Bing explains how AI-powered intelligent answers can show users two points of view for the same query
In December last year, Bing introduced several AI-powered search features, one being intelligent answers. This week Mir Rosenberg from the Bing search team published more detail on how one type of intelligent answer format called multi-perspective answers works.
Bing multi-perspective answers provide two different and often opposing perspectives on a topic. “There are many questions where getting just one point of view is not sufficient, convenient or comprehensive,” Rosenberg wrote in the blog post. “We believe that your search engine should inform you when there are different viewpoints to answer a question you have, and it should help you save research time while expanding your knowledge with the rich content available on the Web.”

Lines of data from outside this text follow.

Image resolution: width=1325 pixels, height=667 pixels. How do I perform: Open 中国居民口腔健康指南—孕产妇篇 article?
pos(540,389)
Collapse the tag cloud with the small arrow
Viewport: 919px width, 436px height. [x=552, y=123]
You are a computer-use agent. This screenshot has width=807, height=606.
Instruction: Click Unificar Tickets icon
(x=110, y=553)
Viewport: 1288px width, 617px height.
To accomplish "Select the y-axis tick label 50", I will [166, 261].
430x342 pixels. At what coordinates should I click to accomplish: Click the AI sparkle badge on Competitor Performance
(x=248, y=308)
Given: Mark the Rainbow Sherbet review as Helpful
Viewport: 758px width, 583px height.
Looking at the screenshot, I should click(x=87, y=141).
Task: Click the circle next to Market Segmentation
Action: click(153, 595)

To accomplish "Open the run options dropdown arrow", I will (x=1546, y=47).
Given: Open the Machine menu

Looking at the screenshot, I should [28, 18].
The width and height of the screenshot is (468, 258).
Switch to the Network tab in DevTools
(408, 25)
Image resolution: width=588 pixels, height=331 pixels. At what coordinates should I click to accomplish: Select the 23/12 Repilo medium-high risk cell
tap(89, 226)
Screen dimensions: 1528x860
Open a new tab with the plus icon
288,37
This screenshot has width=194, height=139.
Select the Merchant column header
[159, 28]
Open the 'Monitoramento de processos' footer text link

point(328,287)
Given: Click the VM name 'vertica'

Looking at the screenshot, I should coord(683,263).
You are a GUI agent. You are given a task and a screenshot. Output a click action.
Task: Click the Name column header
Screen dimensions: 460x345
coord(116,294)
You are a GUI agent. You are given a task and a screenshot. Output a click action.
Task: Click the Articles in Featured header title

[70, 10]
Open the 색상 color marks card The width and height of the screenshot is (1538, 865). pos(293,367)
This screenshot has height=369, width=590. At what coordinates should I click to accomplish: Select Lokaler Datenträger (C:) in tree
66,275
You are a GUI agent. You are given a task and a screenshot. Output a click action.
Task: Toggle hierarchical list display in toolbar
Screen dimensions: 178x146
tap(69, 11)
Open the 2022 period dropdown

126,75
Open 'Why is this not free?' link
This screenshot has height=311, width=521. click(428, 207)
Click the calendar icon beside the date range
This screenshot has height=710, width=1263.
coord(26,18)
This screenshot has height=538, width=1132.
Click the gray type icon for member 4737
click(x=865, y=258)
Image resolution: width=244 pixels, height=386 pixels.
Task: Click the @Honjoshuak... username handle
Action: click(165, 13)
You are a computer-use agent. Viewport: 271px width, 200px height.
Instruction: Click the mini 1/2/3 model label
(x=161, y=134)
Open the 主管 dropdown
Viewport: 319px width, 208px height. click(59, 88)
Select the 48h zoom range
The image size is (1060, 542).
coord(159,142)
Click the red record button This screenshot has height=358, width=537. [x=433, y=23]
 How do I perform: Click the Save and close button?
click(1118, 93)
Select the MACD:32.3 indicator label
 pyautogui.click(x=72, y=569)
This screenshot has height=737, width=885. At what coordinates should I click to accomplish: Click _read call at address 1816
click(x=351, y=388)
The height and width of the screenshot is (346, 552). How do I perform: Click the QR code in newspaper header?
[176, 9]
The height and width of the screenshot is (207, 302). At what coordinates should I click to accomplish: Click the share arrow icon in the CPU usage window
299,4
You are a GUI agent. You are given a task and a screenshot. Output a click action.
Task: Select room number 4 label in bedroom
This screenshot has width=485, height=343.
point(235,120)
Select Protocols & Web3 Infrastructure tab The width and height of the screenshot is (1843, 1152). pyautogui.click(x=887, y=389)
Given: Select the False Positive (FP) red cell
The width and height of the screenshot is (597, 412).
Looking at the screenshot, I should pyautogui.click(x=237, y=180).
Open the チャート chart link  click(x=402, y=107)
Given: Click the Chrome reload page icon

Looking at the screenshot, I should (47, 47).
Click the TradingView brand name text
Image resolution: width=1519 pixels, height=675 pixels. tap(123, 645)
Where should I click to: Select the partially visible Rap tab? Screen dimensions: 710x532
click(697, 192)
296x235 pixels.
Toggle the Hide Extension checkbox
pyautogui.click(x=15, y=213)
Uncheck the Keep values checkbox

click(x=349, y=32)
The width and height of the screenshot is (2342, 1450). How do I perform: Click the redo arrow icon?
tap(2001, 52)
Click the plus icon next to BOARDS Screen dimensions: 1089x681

Below are some examples of Bing multi-perspective answers cards as displayed on desktop. (On mobile, the cards are shown vertically.)
How Bing multi-perspective answers work
Intelligent Answers were unveiled at a Microsoft AI event in December where the company outlined several ways in which artificial intelligence is being infused into the search engine to provide richer results — all under the umbrella of intelligent search. In addition to intelligent answers, which are aimed at providing answers to more complicated questions, Bing introduced intelligent image search to make images “shoppable” and conversational search, in which it suggests query refinements for broad searches.
For multi-perspective answers, Rosenberg explains that Bing uses several learning models to “prioritize reputable content from authoritative, high-quality websites that are relevant to the subject in question, have easily discoverable content and minimal to no distractions on the site.”
When a user asks a question, passages related to the query are pulled from Bing’s Web Search and Question Answering engine. Using deep recurrent neural network (Deep RNN) models, the passages are evaluated to determine similarity and sentiment and clustered accordingly. The most relevant passages from each cluster are then identified based on sentiment analysis and other features and served in the multi-perspective answer cards.
For its part, Google recently mentioned in its guide on featured snippets that it may show multiple responses to a query with separate featured snippets. “There are often legitimate diverse perspectives offered by publishers, and we want to provide users visibility and access into those perspectives from multiple sources,” Matthew Gray, a Google software engineer, explained.
Here is an example of this kind of treatment in Google:
Bing Multi-Perspective Answers is live in the US and will expand starting with the United Kingdom in the next few months.